Der zweite Versuch gleicht dem Ersten fast bis auf‘s Haar – kein Problem, aller guten Dinge sind schließlich drei. Der dritte Versuch geht gut los und plötzlich, von einer Sekunde auf die andere, ist da nur noch eine gähnende Leere in meinem Kopf. Ich stocke, breche ab, als ich merke, dass jetzt auch noch Panik in mir aufsteigt, weil ich so gar nicht nachvollziehen kann (will), was das jetzt soll. Es war doch – Himmelsakrament nochmal – ein ganz einfaches Ding und ich schaffe es nicht? …versage? …kann ja wohl nicht sein!!!

Um die immer noch in mir aufsteigen wollende Panik und Verzweiflung eben nicht komplett von mir Besitz ergreifen zu lassen, stürze ich mich mehr oder weniger in eine andere Arbeit – ich versuche, meiner „Sparring-Partnerin“ Sandra absolut (über-)eifrig ein möglichst perfektes Ergebnis ihres Videoclips zu ermöglichen. Ich verfalle quasi wieder in eines meiner uralten und ureigensten Verhaltensmuster: Ich bin gestresst, weil ??? Keine Ahnung – egal, ich setze noch einen drauf und stürze mich in die nächste Action.
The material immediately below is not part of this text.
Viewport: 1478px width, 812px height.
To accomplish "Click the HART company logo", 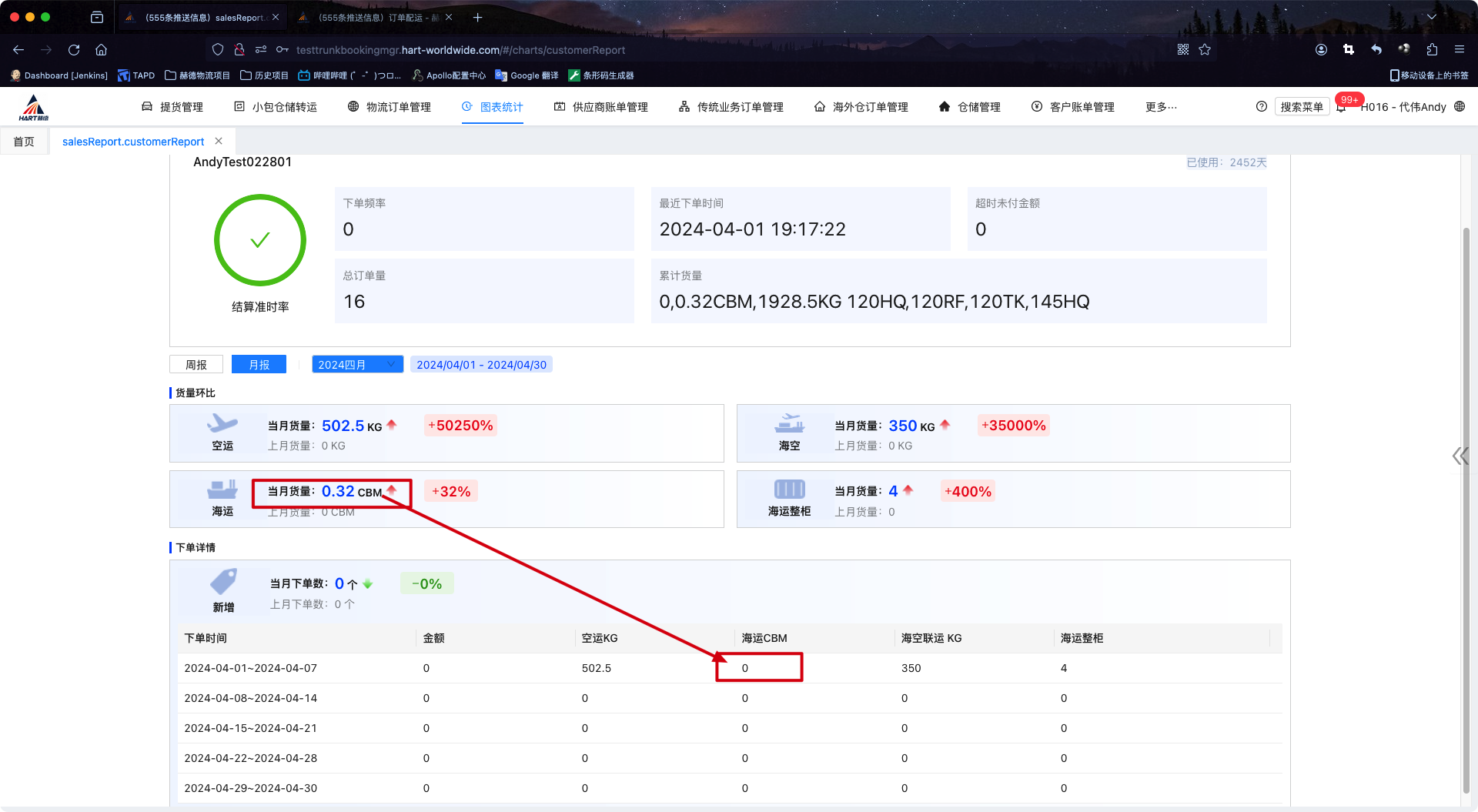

WARUM nochmal kam der Blackout?

Der Clip von Sandra ist fertig, er ist super gut geworden und ganz langsam dämmert mir, was den Blackout bei mir verursacht hat, als ich mir endlich einmal die Zeit nehme zu analysieren, WAS da gerade alles um mich herum passiert:

  • Mindestens 15 Menschen wuseln um mich herum in Zweier- oder Dreiergruppen und tun das Gleiche, was Sandra und ich gerade mehr oder weniger erfolgreich getan haben – dabei entsteht Lärm und viel Bewegung.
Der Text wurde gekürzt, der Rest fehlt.